Saturday, July 2, 2016

Four more dollops of joy from Reddi Wip



Commercial No. 1- Never mind the weird casting (is this guy the woman's husband, or father, or what?  They don't even look like they really even know eachother, let alone should be sitting at a table together) or setup (is this breakfast- he looks like he just woke up, she looks like she's taking a break from the office.)  Let's just jump to the fact that the guy here seems to be adding Reddi Wip to everything simply because it's there and he enjoys squirting it.  Where the hell does he get off adding it to the woman's fruit bowl- the can was just sitting there.  Isn't it safe to assume that it was perfectly visible to the woman and if she had wanted some on her fruit, she would have added it herself?  And what's the deal with her reaction- she looks annoyed, and resigned, and satisfied all at the same time.  What the hell?  Enough is NOT said here- and I don't think I've ever made that comment about any other commercial.

Commercial No. 2-   Why is the dad here sneaking downstairs?  Is he afraid that Mommy will catch him "stealing" a cookie from Santa, or what?  There's something really weird about a scene featuring Dad sneaking around in his own house.  And why was there a can of Reddi Wip just sitting out there- isn't this stuff supposed to be refrigerated?  Was it left out just in case Santa wanted to add it to his cookies and cocoa?  So the adult in this ad actually believes in Santa?

And wouldn't it have been a much better response to "what are you doing" for Dad to say "I'm eating a cookie that I bought and which is in my own house, go back to bed" instead of stupidly slathering his face with Reddi Wip?  Why does Dad owe an explanation to this kid (who is too old to believe in Santa, but gotta blame this on Dad) at all?  GO BACK TO BED.
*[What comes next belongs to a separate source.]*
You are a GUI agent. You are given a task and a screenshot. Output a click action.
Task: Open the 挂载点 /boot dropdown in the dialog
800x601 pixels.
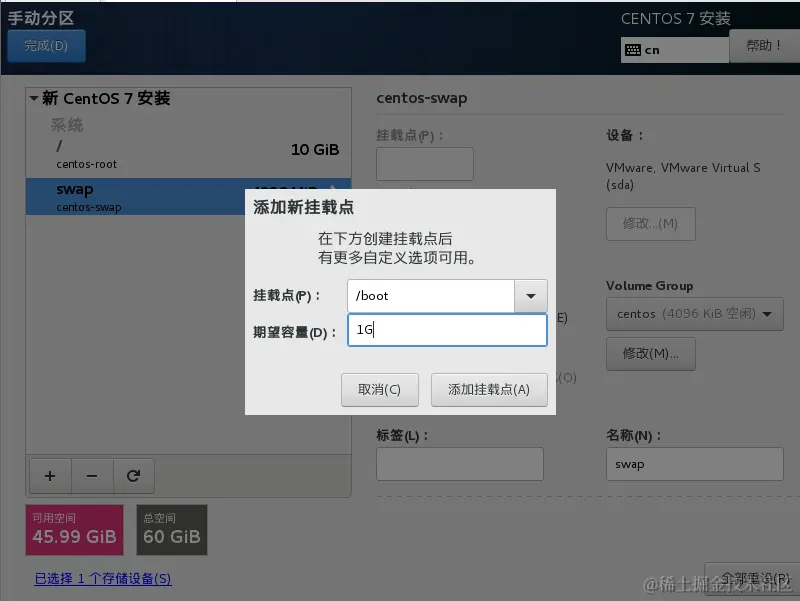(x=531, y=296)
Commercial No. 3- why are the two males in this house acting like starving dogs who haven't been fed in days?  And does food deprivation really make one's sense of hearing so acute that the slight gas-release sound made by a Reddi Wip can be detected on the other side of closed doors?  Please.

Commercial No. 4- this idiot kid's eye-rolling about being at the kid's table must have made him an absolute delight to his fellow kids.  I'm sure they were so happy when he came back because he found out that only kids were getting Reddi Wip on their pie.....but why was this the case?  We've already seen that adults like Reddi Wip at least as much as kids to.  The message of this ad- "being an adult is overrated"- clearly suggests that Reddi Wip is something we are expected to outgrow.  It's not for grown-ups.  But that message contradicts what we saw in the other ads.

I know, I know.  I think about this stuff way too much.